### EXERCISE INSTRUCTIONS
From the OpenWorm subprojects text below, copy word for word the passage that opens with the words containing "Clicking on the" and closes with "project over here.".

** Opening SOURCE EXTRACT block **

Clicking on the image below will let you view the raw drawing, and see more detailed annotations for each element.
The ChannelWorm subproject is, at a high level, a pipeline to convert ion channel data found in scientific papers into ion channel models. This pipeline involves:
- Identification of papers with ion channel data.
- Extraction of data from these papers, including figures, active parameters and tabular data.
- Digitization of figures, and more generally, converting this information into machine-readable form.
We are tracking milestones for this project over here.
The tasks ahead include:
- Run Rayner's scripts on an example cell, and get output.
- Establish common format between outputs of Rayner's script (above) and digitized plots from scientific articles.
- Write test to compare digitized plots and plots generated from ion channel model.
The Neurotune package provides neurotune a package for optimizing electrical models of excitable cells.
In other words, Neurotune provides a solution for optimizing the parameters of a model to match a specific output. In the case of ChannelWorm, the parameters are electrical ion channel parameters, and the desired output is patch-clamp data comparable to that observed in real life.
OWMeta Unified Data Access Layer
OWMeta will be used in the information storage aspect of various other subprojects. For instance, ChannelWorm will use OWMeta to store ion channel data and models that it retrieves from scientific papers. Next steps involve:
- Adapting OWMeta's existing infrastructure to serve ChannelWorm
- Filling the database with information, being sure to tag each fact with sources along the way.
- Finalize remaining issues for OWMeta version alpha0.5
- Document Neuron Ion Channels: Types
- Document Ion channels: Research Claims
Issues for OWMeta are tracked on Github.
The muscle model subproject is concerned with modelling and simulation at the cellular level, specifically attempting to simulate the electrical dynamics of a C. elegans body wall muscle cell.
This depends on what happens in ChannelWorm, since ion channel dynamics are integral to our simulation of membrane dynamics.
Because the muscle cell is driven both by an electrical model and a mechanical model, it is a focus of integration between different algorithms. Previously we have created a separate repository for the muscle model that is an adaptation of the work by Boyle & Cohen, 2008. We have an approximately working version implemented in NEURON and are porting this to be fully NeuroML2 compliant.
The electrical side of the model is currently the focus of the OpenWorm Muscle / Neuron Team. You can connect with the team on real time chat.
To catch up with recent developments of this team, please see the following resources:
- Meeting #1 (YouTube Video) (Agenda)
- Meeting #2 (YouTube Video) (Agenda)
- Synapse journal club (YouTube Video) (Slides)
- Meeting #3 (YouTube Video) (Agenda)
Some additional background materials that will help explain neuroscience concepts relevant to to this in two minutes each are below:
- Implementation of Boyle & Cohen muscle model in python
- Conversion of model into NEURON
- Simulation of NeuroML2 ion channels in LEMS
Some of the next steps for the muscle model subproject include:
- Create unit test on the full muscle model that reproduces Figure 1A from Liu, Hollopeter, & Jorgensen 2009
- Create unit test that verifies correct I/V curve for ca_boyle NML2 channel
- Update optimization.py to run with neurotune instead of optimalneuron
Issues for the muscle model are tracked on Github.
The c302 subproject is an effort to simulate the connectome of C. elegans, which includes its 302 neurons. The neural dynamics will start out with biologically-unrealistic integrate and fire cells, and be replaced with incrementally more realistic dynamics, as tests pass. Like the musclemodel, dynamics of neurons depend on ion channel dynamics within the cells, and thus depend on the channelworm subproject.
- Generate NeuroML2 using libNeuroML combined with connectivity data
- Run simulations of the connectome in LEMS using jNeuroML or pyNeuroML
- Create validation tests using SciUnit or a similar framework.
- Run validation tests.
Issues for c302 are tracked in the CElegansNeuroML repo.

** Closing SOURCE EXTRACT block **
** Opening DATA PROVIDED block **

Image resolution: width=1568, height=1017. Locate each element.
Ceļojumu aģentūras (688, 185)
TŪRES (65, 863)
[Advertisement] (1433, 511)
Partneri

** Closing DATA PROVIDED block **

### YOUR SOLUTION
Clicking on the image below will let you view the raw drawing, and see more detailed annotations for each element.
The ChannelWorm subproject is, at a high level, a pipeline to convert ion channel data found in scientific papers into ion channel models. This pipeline involves:
- Identification of papers with ion channel data.
- Extraction of data from these papers, including figures, active parameters and tabular data.
- Digitization of figures, and more generally, converting this information into machine-readable form.
We are tracking milestones for this project over here.